═════ Raw data ═════

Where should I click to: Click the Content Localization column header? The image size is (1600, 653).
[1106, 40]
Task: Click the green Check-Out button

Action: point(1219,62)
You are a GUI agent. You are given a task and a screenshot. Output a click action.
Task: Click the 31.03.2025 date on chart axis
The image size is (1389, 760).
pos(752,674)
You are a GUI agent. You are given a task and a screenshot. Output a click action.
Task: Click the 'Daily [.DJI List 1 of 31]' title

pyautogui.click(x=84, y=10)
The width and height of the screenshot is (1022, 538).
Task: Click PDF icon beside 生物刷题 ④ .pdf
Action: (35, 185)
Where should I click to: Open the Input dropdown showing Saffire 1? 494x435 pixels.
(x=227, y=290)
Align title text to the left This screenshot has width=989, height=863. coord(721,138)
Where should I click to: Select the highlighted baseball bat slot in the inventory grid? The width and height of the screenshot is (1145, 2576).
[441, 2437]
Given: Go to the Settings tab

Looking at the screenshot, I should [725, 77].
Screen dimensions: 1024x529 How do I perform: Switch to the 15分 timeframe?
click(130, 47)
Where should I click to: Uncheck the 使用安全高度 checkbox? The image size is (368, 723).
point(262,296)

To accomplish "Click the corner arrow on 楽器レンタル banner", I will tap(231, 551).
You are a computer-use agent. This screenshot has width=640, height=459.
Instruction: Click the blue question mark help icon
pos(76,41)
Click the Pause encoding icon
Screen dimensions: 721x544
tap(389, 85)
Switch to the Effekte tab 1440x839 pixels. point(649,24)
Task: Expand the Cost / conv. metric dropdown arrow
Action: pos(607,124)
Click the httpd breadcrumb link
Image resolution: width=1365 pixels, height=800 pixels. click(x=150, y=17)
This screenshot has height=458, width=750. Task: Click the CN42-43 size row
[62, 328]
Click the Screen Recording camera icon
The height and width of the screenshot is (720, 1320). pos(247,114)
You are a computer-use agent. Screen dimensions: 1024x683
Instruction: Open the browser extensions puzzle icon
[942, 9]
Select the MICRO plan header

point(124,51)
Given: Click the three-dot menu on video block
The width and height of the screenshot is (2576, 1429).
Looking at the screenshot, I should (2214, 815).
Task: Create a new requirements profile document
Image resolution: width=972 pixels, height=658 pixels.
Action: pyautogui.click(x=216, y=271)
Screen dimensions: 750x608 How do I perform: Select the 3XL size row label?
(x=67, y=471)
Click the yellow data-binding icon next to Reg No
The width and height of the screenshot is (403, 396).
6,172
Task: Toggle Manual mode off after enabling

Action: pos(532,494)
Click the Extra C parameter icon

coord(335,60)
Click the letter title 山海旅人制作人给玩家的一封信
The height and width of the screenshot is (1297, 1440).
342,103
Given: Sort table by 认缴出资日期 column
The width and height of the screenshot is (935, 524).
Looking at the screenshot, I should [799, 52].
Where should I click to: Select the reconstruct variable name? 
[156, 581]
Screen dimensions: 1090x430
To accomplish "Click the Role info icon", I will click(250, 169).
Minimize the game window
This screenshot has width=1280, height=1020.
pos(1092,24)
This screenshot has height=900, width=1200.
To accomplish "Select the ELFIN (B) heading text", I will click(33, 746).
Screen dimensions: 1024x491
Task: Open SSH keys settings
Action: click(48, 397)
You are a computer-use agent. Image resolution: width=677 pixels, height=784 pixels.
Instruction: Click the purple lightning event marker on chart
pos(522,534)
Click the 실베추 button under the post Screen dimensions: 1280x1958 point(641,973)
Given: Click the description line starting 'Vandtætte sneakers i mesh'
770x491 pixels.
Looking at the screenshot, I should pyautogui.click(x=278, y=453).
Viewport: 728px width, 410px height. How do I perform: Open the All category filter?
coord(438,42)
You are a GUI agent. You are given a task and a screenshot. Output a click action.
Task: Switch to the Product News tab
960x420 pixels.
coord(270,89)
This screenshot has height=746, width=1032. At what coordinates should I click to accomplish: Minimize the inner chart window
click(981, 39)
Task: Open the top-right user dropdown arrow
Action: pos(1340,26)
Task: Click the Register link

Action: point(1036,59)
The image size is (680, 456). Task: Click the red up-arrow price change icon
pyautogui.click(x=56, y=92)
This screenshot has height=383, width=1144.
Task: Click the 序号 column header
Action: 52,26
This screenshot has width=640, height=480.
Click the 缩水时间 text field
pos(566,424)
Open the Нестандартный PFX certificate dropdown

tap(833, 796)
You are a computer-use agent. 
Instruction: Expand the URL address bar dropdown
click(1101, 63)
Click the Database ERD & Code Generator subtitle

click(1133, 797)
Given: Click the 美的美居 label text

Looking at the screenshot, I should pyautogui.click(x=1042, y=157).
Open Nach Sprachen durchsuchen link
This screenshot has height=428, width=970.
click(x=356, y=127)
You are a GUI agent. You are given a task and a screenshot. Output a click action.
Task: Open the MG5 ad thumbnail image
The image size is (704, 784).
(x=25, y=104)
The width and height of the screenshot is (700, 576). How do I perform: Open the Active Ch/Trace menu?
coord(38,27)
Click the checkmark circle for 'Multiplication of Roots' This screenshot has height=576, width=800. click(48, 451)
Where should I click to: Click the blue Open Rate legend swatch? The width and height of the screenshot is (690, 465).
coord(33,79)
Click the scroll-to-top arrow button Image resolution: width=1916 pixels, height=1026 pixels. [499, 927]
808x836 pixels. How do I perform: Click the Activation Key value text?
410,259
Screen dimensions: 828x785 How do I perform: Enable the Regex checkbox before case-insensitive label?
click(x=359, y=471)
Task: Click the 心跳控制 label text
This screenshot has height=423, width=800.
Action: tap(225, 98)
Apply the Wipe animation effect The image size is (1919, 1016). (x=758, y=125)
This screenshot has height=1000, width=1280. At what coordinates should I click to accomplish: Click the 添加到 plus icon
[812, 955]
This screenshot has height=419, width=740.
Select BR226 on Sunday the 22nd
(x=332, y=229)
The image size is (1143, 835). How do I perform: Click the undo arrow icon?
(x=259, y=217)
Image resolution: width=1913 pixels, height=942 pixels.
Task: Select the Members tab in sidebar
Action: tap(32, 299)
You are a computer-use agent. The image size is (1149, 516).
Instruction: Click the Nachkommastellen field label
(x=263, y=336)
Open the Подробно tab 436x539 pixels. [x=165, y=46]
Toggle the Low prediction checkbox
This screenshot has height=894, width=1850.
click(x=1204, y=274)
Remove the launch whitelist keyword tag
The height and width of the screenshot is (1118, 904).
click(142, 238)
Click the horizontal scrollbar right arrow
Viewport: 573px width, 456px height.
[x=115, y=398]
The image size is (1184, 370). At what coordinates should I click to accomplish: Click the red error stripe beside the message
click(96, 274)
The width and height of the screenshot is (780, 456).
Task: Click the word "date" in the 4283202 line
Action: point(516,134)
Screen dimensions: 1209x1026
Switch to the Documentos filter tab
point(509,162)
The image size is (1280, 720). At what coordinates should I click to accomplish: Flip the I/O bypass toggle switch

═════

- **Exercise prompt**
Using the data above, return each line exactly as written.

- **Task solution**
Where should I click to: Click the Content Localization column header? The image size is (1600, 653).
[1106, 40]
Task: Click the green Check-Out button

Action: point(1219,62)
You are a GUI agent. You are given a task and a screenshot. Output a click action.
Task: Click the 31.03.2025 date on chart axis
The image size is (1389, 760).
pos(752,674)
You are a GUI agent. You are given a task and a screenshot. Output a click action.
Task: Click the 'Daily [.DJI List 1 of 31]' title

pyautogui.click(x=84, y=10)
The width and height of the screenshot is (1022, 538).
Task: Click PDF icon beside 生物刷题 ④ .pdf
Action: (35, 185)
Where should I click to: Open the Input dropdown showing Saffire 1? 494x435 pixels.
(x=227, y=290)
Align title text to the left This screenshot has width=989, height=863. coord(721,138)
Where should I click to: Select the highlighted baseball bat slot in the inventory grid? The width and height of the screenshot is (1145, 2576).
[441, 2437]
Given: Go to the Settings tab

Looking at the screenshot, I should [725, 77].
Screen dimensions: 1024x529 How do I perform: Switch to the 15分 timeframe?
click(130, 47)
Where should I click to: Uncheck the 使用安全高度 checkbox? The image size is (368, 723).
point(262,296)

To accomplish "Click the corner arrow on 楽器レンタル banner", I will tap(231, 551).
You are a computer-use agent. This screenshot has width=640, height=459.
Instruction: Click the blue question mark help icon
pos(76,41)
Click the Pause encoding icon
Screen dimensions: 721x544
tap(389, 85)
Switch to the Effekte tab 1440x839 pixels. point(649,24)
Task: Expand the Cost / conv. metric dropdown arrow
Action: pos(607,124)
Click the httpd breadcrumb link
Image resolution: width=1365 pixels, height=800 pixels. click(x=150, y=17)
This screenshot has height=458, width=750. Task: Click the CN42-43 size row
[62, 328]
Click the Screen Recording camera icon
The height and width of the screenshot is (720, 1320). pos(247,114)
You are a computer-use agent. Screen dimensions: 1024x683
Instruction: Open the browser extensions puzzle icon
[942, 9]
Select the MICRO plan header

point(124,51)
Given: Click the three-dot menu on video block
The width and height of the screenshot is (2576, 1429).
Looking at the screenshot, I should (2214, 815).
Task: Create a new requirements profile document
Image resolution: width=972 pixels, height=658 pixels.
Action: pyautogui.click(x=216, y=271)
Screen dimensions: 750x608 How do I perform: Select the 3XL size row label?
(x=67, y=471)
Click the yellow data-binding icon next to Reg No
The width and height of the screenshot is (403, 396).
6,172
Task: Toggle Manual mode off after enabling

Action: pos(532,494)
Click the Extra C parameter icon

coord(335,60)
Click the letter title 山海旅人制作人给玩家的一封信
The height and width of the screenshot is (1297, 1440).
342,103
Given: Sort table by 认缴出资日期 column
The width and height of the screenshot is (935, 524).
Looking at the screenshot, I should [799, 52].
Where should I click to: Select the reconstruct variable name? 
[156, 581]
Screen dimensions: 1090x430
To accomplish "Click the Role info icon", I will click(250, 169).
Minimize the game window
This screenshot has width=1280, height=1020.
pos(1092,24)
This screenshot has height=900, width=1200.
To accomplish "Select the ELFIN (B) heading text", I will click(33, 746).
Screen dimensions: 1024x491
Task: Open SSH keys settings
Action: click(48, 397)
You are a computer-use agent. Image resolution: width=677 pixels, height=784 pixels.
Instruction: Click the purple lightning event marker on chart
pos(522,534)
Click the 실베추 button under the post Screen dimensions: 1280x1958 point(641,973)
Given: Click the description line starting 'Vandtætte sneakers i mesh'
770x491 pixels.
Looking at the screenshot, I should pyautogui.click(x=278, y=453).
Viewport: 728px width, 410px height. How do I perform: Open the All category filter?
coord(438,42)
You are a GUI agent. You are given a task and a screenshot. Output a click action.
Task: Switch to the Product News tab
960x420 pixels.
coord(270,89)
This screenshot has height=746, width=1032. At what coordinates should I click to accomplish: Minimize the inner chart window
click(981, 39)
Task: Open the top-right user dropdown arrow
Action: pos(1340,26)
Task: Click the Register link

Action: point(1036,59)
The image size is (680, 456). Task: Click the red up-arrow price change icon
pyautogui.click(x=56, y=92)
This screenshot has height=383, width=1144.
Task: Click the 序号 column header
Action: 52,26
This screenshot has width=640, height=480.
Click the 缩水时间 text field
pos(566,424)
Open the Нестандартный PFX certificate dropdown

tap(833, 796)
You are a computer-use agent. 
Instruction: Expand the URL address bar dropdown
click(1101, 63)
Click the Database ERD & Code Generator subtitle

click(1133, 797)
Given: Click the 美的美居 label text

Looking at the screenshot, I should pyautogui.click(x=1042, y=157).
Open Nach Sprachen durchsuchen link
This screenshot has height=428, width=970.
click(x=356, y=127)
You are a GUI agent. You are given a task and a screenshot. Output a click action.
Task: Open the MG5 ad thumbnail image
The image size is (704, 784).
(x=25, y=104)
The width and height of the screenshot is (700, 576). How do I perform: Open the Active Ch/Trace menu?
coord(38,27)
Click the checkmark circle for 'Multiplication of Roots' This screenshot has height=576, width=800. click(48, 451)
Where should I click to: Click the blue Open Rate legend swatch? The width and height of the screenshot is (690, 465).
coord(33,79)
Click the scroll-to-top arrow button Image resolution: width=1916 pixels, height=1026 pixels. [499, 927]
808x836 pixels. How do I perform: Click the Activation Key value text?
410,259
Screen dimensions: 828x785 How do I perform: Enable the Regex checkbox before case-insensitive label?
click(x=359, y=471)
Task: Click the 心跳控制 label text
This screenshot has height=423, width=800.
Action: tap(225, 98)
Apply the Wipe animation effect The image size is (1919, 1016). (x=758, y=125)
This screenshot has height=1000, width=1280. At what coordinates should I click to accomplish: Click the 添加到 plus icon
[812, 955]
This screenshot has height=419, width=740.
Select BR226 on Sunday the 22nd
(x=332, y=229)
The image size is (1143, 835). How do I perform: Click the undo arrow icon?
(x=259, y=217)
Image resolution: width=1913 pixels, height=942 pixels.
Task: Select the Members tab in sidebar
Action: tap(32, 299)
You are a computer-use agent. The image size is (1149, 516).
Instruction: Click the Nachkommastellen field label
(x=263, y=336)
Open the Подробно tab 436x539 pixels. [x=165, y=46]
Toggle the Low prediction checkbox
This screenshot has height=894, width=1850.
click(x=1204, y=274)
Remove the launch whitelist keyword tag
The height and width of the screenshot is (1118, 904).
click(142, 238)
Click the horizontal scrollbar right arrow
Viewport: 573px width, 456px height.
[x=115, y=398]
The image size is (1184, 370). At what coordinates should I click to accomplish: Click the red error stripe beside the message
click(96, 274)
The width and height of the screenshot is (780, 456).
Task: Click the word "date" in the 4283202 line
Action: point(516,134)
Screen dimensions: 1209x1026
Switch to the Documentos filter tab
point(509,162)
The image size is (1280, 720). At what coordinates should I click to accomplish: Flip the I/O bypass toggle switch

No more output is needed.